(Records from a dataset)
_ _ _
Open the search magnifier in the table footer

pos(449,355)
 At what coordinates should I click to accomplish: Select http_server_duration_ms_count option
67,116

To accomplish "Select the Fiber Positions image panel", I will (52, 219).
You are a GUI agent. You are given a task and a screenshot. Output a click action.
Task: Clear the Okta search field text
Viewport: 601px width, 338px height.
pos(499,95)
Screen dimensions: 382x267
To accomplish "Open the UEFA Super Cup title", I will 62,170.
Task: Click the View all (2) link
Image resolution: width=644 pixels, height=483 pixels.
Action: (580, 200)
_ _ _
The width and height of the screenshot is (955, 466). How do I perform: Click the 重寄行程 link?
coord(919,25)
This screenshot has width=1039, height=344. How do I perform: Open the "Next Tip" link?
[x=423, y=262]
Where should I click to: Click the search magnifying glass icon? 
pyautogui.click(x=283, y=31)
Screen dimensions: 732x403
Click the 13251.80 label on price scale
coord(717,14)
_ _ _
## [WORK REQUIRED]
Look through the entries above, find each line containing "dimensions", and copy it.

## [SOLUTION TO THIS PROBLEM]
Screen dimensions: 382x267
Screen dimensions: 732x403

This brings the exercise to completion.